[Data]
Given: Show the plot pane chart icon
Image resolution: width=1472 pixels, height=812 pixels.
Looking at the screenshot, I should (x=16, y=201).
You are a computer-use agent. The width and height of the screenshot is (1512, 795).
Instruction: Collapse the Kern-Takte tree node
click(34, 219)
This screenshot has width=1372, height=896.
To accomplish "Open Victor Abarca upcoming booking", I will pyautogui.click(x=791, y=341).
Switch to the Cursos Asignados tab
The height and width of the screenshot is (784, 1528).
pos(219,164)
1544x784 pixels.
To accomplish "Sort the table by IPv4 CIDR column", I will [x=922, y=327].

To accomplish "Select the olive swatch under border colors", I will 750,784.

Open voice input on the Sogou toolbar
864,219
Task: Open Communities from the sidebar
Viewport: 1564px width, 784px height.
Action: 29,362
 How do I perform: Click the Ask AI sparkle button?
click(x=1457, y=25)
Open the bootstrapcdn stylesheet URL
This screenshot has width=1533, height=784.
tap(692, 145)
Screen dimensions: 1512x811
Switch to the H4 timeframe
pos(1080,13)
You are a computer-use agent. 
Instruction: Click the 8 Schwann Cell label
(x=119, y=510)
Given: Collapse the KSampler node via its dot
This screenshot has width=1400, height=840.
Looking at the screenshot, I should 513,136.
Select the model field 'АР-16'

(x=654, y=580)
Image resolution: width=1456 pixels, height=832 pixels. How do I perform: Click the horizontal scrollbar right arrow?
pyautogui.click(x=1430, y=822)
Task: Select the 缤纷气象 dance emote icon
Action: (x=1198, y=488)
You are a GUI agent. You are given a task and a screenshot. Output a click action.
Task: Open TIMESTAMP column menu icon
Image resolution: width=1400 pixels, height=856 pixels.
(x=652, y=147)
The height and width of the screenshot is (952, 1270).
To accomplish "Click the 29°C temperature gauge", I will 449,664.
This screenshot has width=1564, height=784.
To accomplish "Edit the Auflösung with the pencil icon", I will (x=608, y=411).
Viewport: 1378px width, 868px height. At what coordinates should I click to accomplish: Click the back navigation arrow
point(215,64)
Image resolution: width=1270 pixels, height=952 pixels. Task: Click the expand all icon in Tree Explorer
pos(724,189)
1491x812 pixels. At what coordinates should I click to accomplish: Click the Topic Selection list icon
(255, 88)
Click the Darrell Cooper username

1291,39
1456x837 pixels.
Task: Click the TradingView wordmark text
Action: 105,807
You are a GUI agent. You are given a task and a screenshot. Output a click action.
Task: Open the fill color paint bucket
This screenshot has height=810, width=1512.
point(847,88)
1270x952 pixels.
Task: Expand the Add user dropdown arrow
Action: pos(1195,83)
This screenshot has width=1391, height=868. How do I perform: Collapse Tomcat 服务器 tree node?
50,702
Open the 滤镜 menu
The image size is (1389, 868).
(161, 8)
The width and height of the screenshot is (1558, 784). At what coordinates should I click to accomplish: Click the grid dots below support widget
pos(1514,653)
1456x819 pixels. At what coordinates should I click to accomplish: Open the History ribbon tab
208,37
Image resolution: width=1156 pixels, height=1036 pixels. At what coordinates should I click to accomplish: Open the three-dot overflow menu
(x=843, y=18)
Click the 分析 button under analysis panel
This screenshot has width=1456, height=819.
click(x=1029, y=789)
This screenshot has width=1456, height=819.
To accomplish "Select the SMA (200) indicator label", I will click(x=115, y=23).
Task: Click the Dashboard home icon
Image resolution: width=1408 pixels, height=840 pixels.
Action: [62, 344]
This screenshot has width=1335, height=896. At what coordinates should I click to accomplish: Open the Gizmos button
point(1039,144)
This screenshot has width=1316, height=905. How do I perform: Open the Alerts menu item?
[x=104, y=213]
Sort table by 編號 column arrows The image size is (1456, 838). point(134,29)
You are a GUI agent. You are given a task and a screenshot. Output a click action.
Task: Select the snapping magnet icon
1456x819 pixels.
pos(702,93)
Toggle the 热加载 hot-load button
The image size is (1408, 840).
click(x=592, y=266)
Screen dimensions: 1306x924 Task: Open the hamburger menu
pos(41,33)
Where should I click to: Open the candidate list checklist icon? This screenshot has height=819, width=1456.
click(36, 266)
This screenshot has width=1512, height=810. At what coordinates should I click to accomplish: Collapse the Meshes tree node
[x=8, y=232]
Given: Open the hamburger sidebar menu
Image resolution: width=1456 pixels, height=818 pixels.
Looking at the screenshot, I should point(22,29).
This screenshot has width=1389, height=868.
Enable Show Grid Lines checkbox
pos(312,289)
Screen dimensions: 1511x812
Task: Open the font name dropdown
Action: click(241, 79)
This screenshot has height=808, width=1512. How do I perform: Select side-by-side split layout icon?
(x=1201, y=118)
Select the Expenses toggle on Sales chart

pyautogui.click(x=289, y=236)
[/Data]
Aim of the task | Which lines above include the word "sidebar"? Return each one.

Answer section |
Task: Open Communities from the sidebar
Given: Open the hamburger sidebar menu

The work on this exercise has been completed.